▸ **The problem**
Below are records; extract exactly the lines from the one with "You are a GUI" through the final line, including both, but drop the pictures.
*** Opening Source records ***
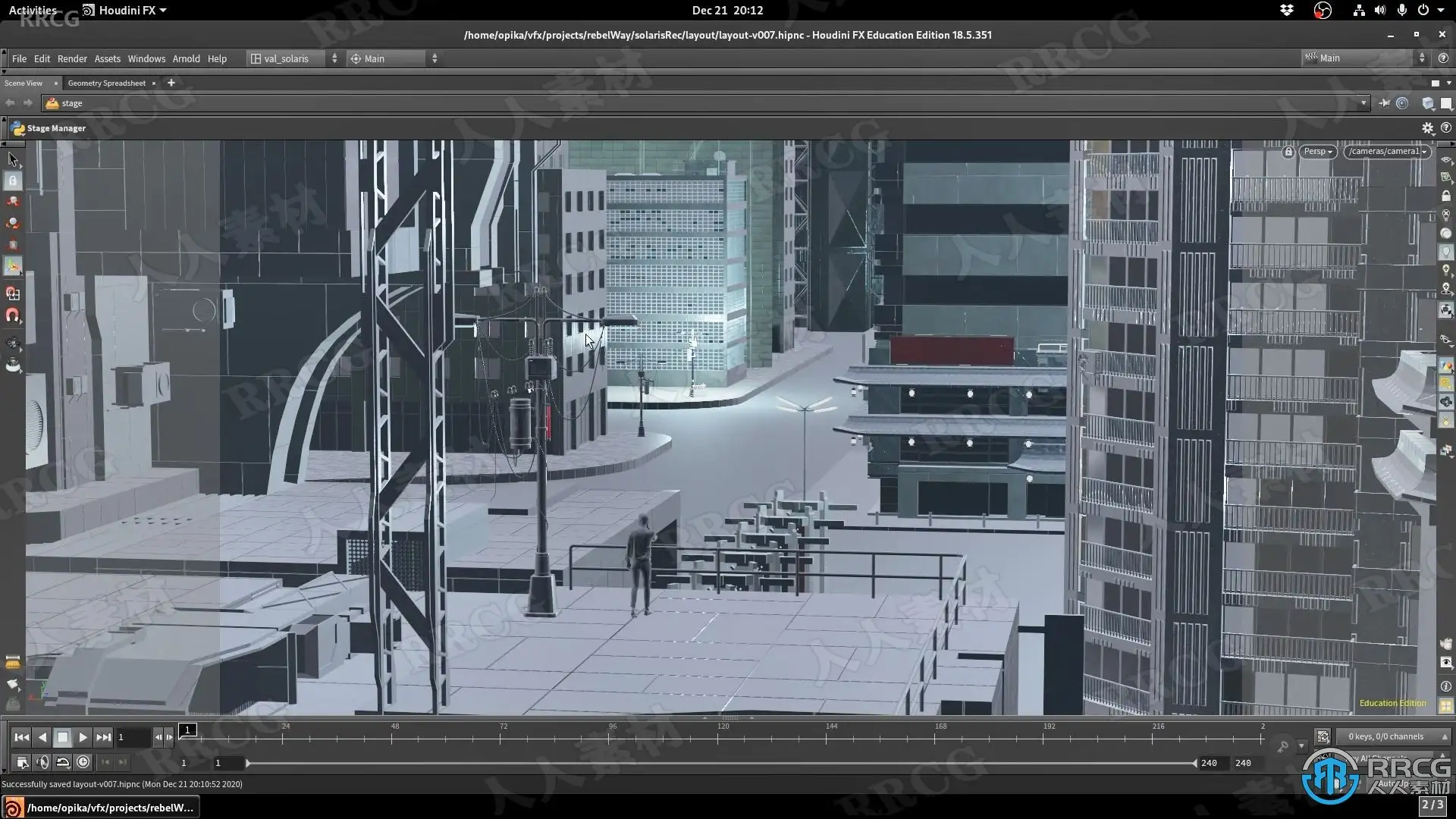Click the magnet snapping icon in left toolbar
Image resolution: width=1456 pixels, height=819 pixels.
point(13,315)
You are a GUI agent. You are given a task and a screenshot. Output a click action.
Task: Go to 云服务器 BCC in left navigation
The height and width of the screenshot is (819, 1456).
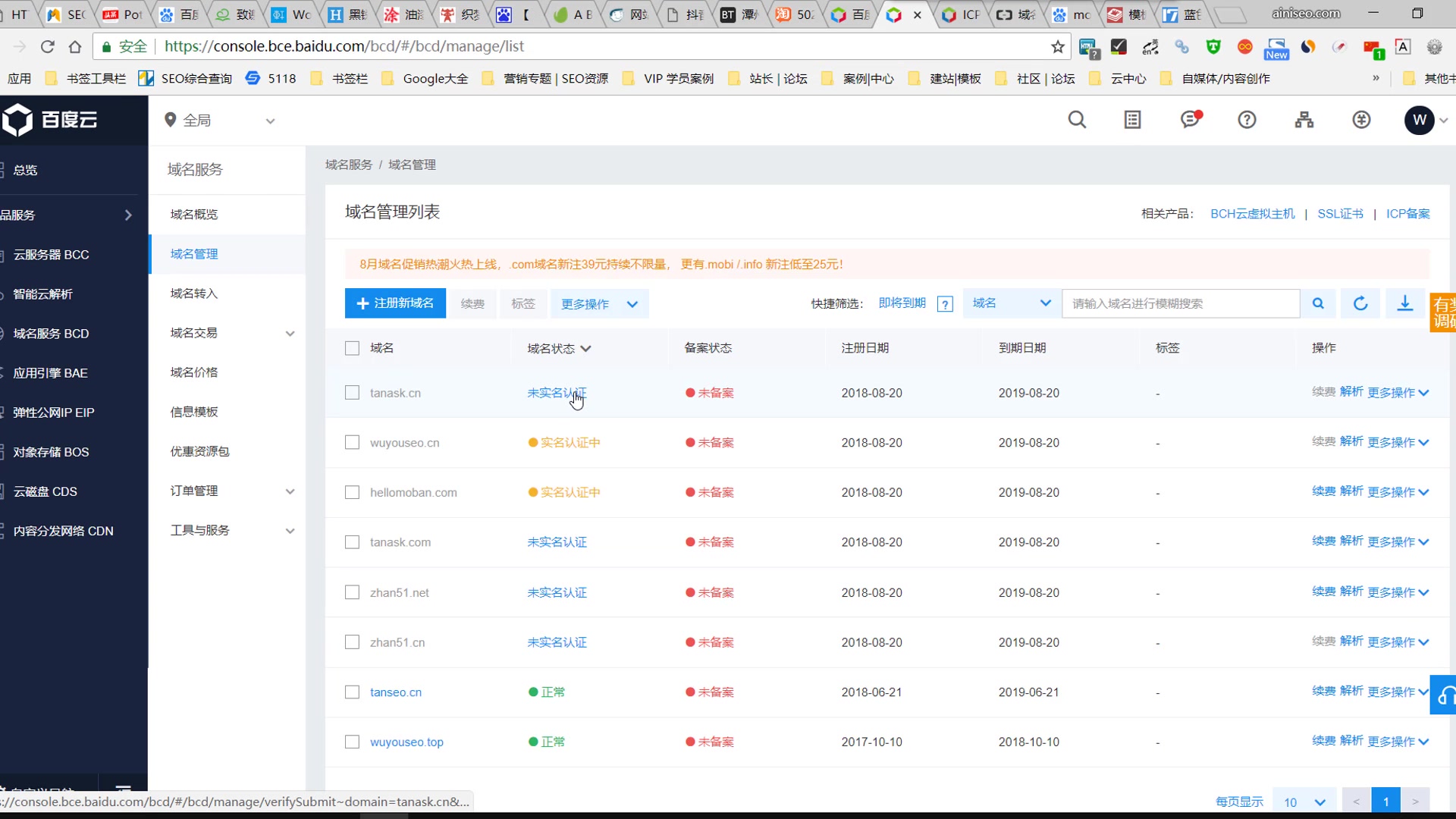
*** Closing Source records ***
▸ **Reply to the task**
You are a GUI agent. You are given a task and a screenshot. Output a click action.
Task: Go to 云服务器 BCC in left navigation
The height and width of the screenshot is (819, 1456).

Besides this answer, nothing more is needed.